Spend time thinking about how you as the cook and host would like to connect to your guests and other people in your home. If you want to keep the conversation flowing outside of the living or garden area and enjoy turning a task into a social event, then an open-plan layout will work best. Remember though, that with the good comes the not so good – while an open plan layout will allow others to join in and help you prepare, it also means they will be observing everything you do, even when things go wrong.
If a closed kitchen appeals to you more, then do bear in mind that even though you’ll be isolated from your family and guests, they will still feel obligated to assist you. This means that your guests (or children) are likely to inevitably land up in the kitchen anyway.

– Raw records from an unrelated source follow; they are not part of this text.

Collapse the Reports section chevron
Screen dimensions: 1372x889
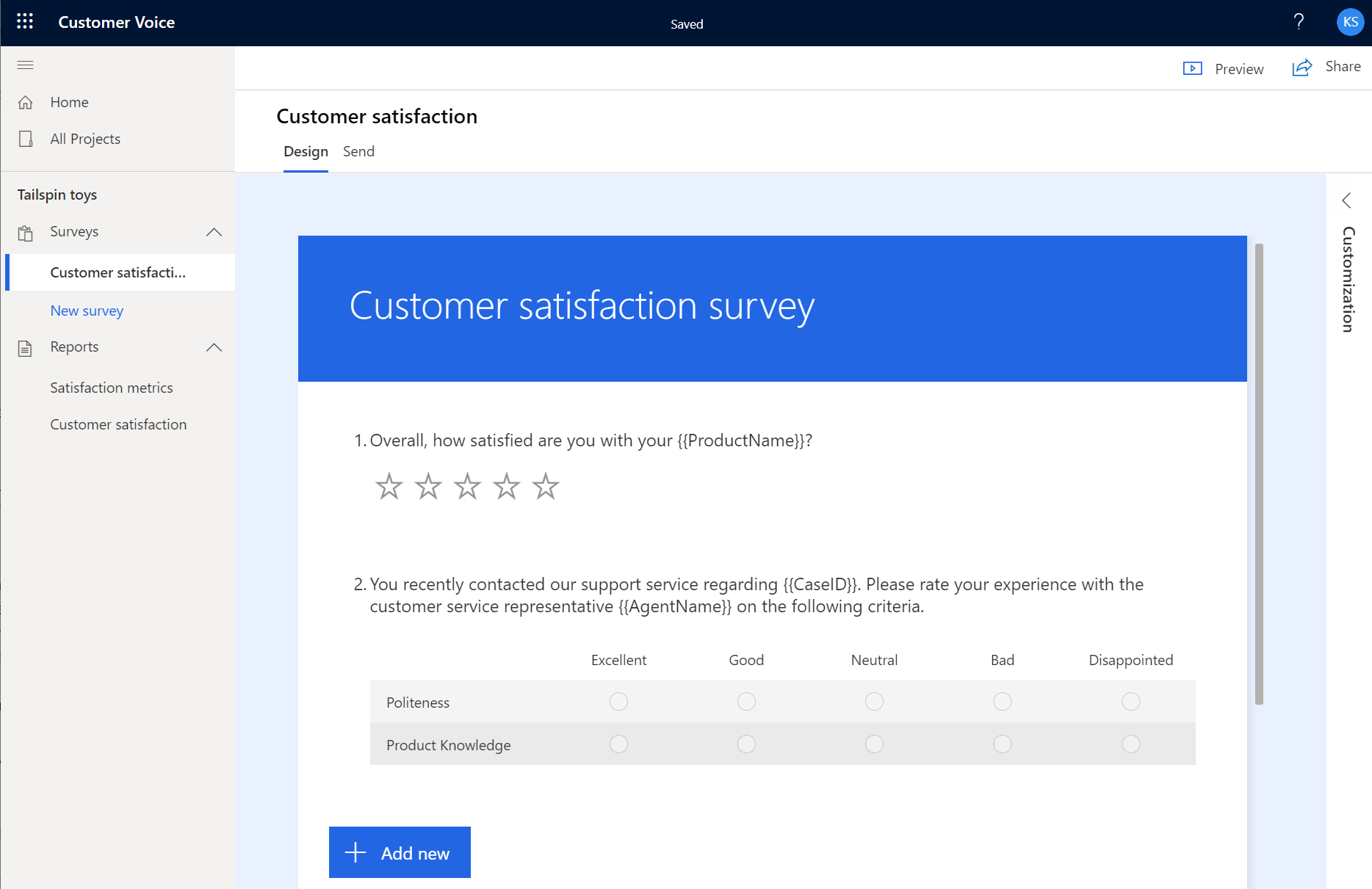pos(214,347)
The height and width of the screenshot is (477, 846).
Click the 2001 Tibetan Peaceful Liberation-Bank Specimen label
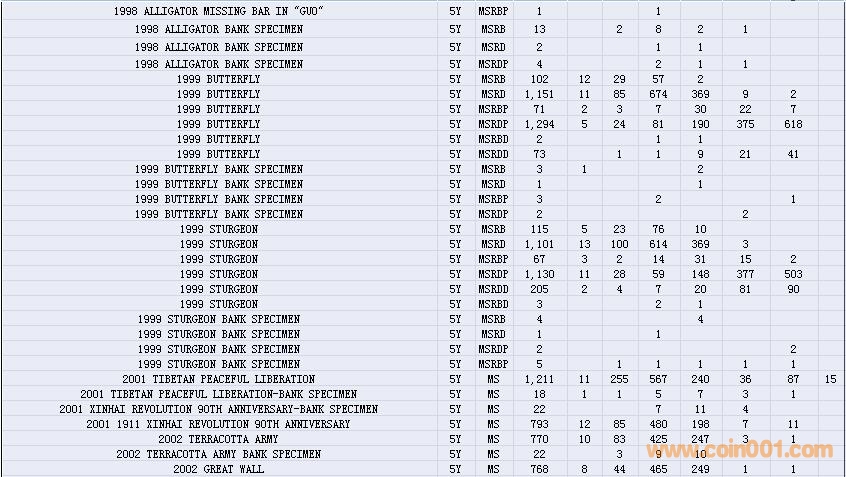coord(218,394)
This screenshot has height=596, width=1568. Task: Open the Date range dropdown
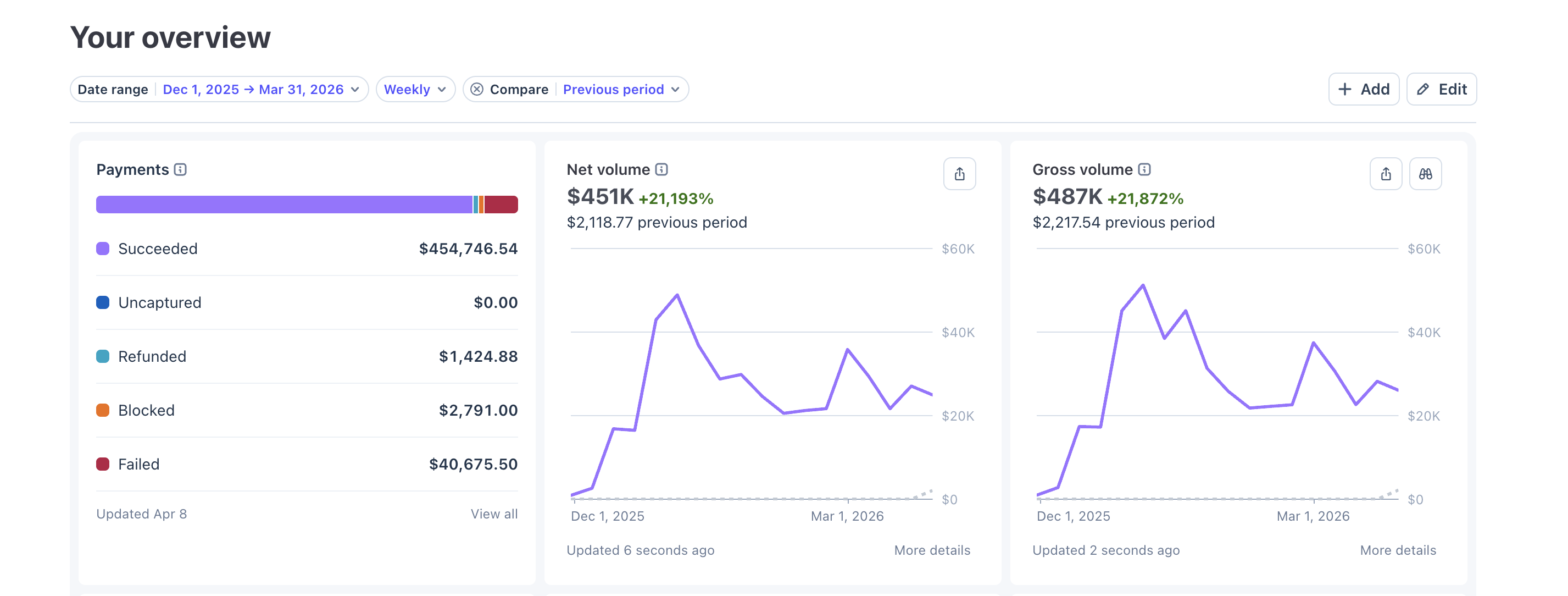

How do you feel about clutter?
A functional kitchen is one where there is plenty of storage and place, or space is clearly identified for everything, including appliances and cleaning products. I always think a broom cupboard should be a non-negotiable in any kitchen, as it allows you to tidy up quickly and keeps those pesky items hidden when not in use.
Your view and relationship with mess will be a good indication of what type of kitchen layout is right for you, as this will naturally always be visible to others in an open plan kitchen. Think about your everyday routine here. If you will be using the same space to work from home then consider what may or not be visible during a Zoom call.
If the thought of having dirty pots and pans on display is off-putting, then consider cordoning off some space from the main area for a scullery. Not only will this give you more storage, but you can also stash unwanted and unsightly things away from prying eyes.
If you really want clearly demarcated spaces, then separating the living and cooking area will improve your layout and flow. This option will also give you more wall space to work with, which in turn gives more functional opportunities and more cupboards for storage.
What does the rest of the house look like?
Kitchens are forming part of people’s lifestyles and becoming a place of expression, so it is important that the space reflects not just how you want it to function but also your personal aesthetic. Closing off the kitchen can take away valuable and sometimes unnecessary space, but separating it from the rest of the house can make it difficult to keep the interior décor theme flowing.
Even in an open play kitchen area, the kitchen should not only look good but also integrate well with the surrounding living space. Don’t be afraid to add texture in the form of wallpaper and colour if this is occurring in the living and dining area.
I absolutely love bringing life and joy to a kitchen by adding coloured cabinetry and then complementing this with stunning tiles, soft lighting and some intricate stonework around the sink and stove. Soft closing drawers are another non-negotiable for me, as it means cabinet doors close softly and automatically, causing less disturbance to those in other parts of the home.
Working out whether to open your kitchen to the rest of the house is a personal one, but extending your space and enhancing the layout of your home shouldn’t come at the expense of your lifestyle and everyday routine.